Gedämpft ist die Stimmung auch in Mönchengladbach und bei "005"- Trainer Jupp Heynckes, der bei Eintracht Frankfurt (0:1) zuletzt die fünfte Auswärtsniederlage der Saison verantworten musste. "Für uns hat der Abstiegskampf begonnen", sagte Kapitän Kasey Keller. Für Heynckes, der am 15. September 2004 nach vier Spieltagen bei Schalke entlassen wurde, wäre ein Sieg gegen den Ex-Verein aus dem Revier eine Genugtuung: "Wenn wir da weitermachen, wo wir in Frankfurt aufgehört haben, haben wir gegen Schalke eine Chance." Besänftigen muss "Don Jupp" Nationalspieler Oliver Neuville, den er bei der Eintracht auf der Bank schmoren ließ. "Wenn er meint, es sollen andere spielen, dann sollen eben andere spielen", schimpfte der flinke Stürmer nach der Auszeit.

Leverkusen im Niemandsland

Mit Durchhalteparolen versucht man die Ratlosigkeit über das stete Auf und Ab bei Bayer.04 Leverkusen zu übertünchen. "Wir befinden uns im Niemandsland der Bundesliga, aber der Weg nach oben ist gar nicht so weit", sagte Bayer-Sportdirektor Rudi Völler vor dem Gastspiel beim VfL Bochum, der durch das 2:0 in Hannover Auftrieb bekommen hat. "Wir müssen jetzt unbedingt nachlegen. Ein Sieg gegen Leverkusen und die Tabelle sieht ein ganzes Stück besser aus", sagte Verteidiger Heiko Butscher.

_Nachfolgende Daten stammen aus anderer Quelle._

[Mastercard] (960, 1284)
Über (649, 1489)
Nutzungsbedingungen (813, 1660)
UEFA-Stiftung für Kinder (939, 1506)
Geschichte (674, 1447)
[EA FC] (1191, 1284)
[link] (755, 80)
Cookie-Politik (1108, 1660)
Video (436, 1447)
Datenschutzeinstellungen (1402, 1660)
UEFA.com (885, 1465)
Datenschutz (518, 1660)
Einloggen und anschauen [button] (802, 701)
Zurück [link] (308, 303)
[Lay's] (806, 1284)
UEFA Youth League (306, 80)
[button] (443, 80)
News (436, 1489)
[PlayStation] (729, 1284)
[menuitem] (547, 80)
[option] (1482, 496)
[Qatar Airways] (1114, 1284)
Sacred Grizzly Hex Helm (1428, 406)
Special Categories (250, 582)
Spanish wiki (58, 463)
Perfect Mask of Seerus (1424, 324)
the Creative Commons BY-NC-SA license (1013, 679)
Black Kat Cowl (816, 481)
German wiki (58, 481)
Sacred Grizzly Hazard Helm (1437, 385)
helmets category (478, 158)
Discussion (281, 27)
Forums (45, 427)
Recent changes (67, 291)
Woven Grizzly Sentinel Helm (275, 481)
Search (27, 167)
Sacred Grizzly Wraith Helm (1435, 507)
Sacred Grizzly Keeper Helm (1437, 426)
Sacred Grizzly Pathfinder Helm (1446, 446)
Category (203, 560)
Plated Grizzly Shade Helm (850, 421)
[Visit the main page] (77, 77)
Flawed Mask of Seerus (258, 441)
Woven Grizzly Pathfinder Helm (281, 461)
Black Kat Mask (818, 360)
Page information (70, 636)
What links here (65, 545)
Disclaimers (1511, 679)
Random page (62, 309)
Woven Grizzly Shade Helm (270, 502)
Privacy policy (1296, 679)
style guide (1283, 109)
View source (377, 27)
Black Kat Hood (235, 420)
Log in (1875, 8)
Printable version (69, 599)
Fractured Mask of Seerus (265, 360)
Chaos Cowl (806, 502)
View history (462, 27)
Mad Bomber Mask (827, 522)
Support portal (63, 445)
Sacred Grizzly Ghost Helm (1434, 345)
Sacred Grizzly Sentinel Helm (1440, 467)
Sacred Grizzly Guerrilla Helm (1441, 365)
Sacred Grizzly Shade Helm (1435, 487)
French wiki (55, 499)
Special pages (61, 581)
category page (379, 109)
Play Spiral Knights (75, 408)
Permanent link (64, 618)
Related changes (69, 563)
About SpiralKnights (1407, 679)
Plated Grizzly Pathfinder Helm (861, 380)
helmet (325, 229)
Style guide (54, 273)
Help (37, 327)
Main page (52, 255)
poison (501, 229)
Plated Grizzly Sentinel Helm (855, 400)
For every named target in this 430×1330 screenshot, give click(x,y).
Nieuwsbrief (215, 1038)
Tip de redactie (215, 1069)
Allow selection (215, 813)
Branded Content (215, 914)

Eitel Sonnenschein herrscht auf der Bielefelder Alm. Nach fünf Pflichtspielen ohne Niederlage kämpft man mit Hertha BSC auf Augenhöhe. Allerdings wollen die Berliner nach sieben Monaten ohne Auswärtserfolg und in Erinnerung an die letzte.0:3-Klatsche in Bielefeld ordentlich zur Sache gehen. "Es gibt eine Menge gut zu machen", sagte Hertha-Manager Dieter Hoeneß.

HSV muss in Stuttgart ran

Gute Arbeit haben nach ihren Aufstiegen sowohl die Fußball- "Handwerker" von Energie Cottbus als auch Eintracht Frankfurt geleistet. "Wir können uns nach wie vor richtig einschätzen und die Mannschaft weiß, dass wir auch gegen Frankfurt eine Bestleistung zeigen müssen", hofft Energie-Coach Petrik Sander und fügt trotz des unerwarteten Höhenflugs hinzu: "Wir sind auch gegen Frankfurt nur Außenseiter."

Bereits am Dienstag ab 20 Uhr kreuzen zum Auftakt des 11. Spieltages Tabellenführer Werder Bremen und der 1. FC Nürnberg im Frankenstadion die Klingen. Spannung verspricht auch das Duell zwischen der Mannschaft der Stunde, dem VfB Stuttgart, und dem gebeutelten HSV. Dort steht Trainer Thomas Doll bei einer weiteren Niederlage wohl vor dem Aus. Weiterhin spielen am Dienstag: Dortmund gegen Aachen und Mainz gegen Wolfsburg.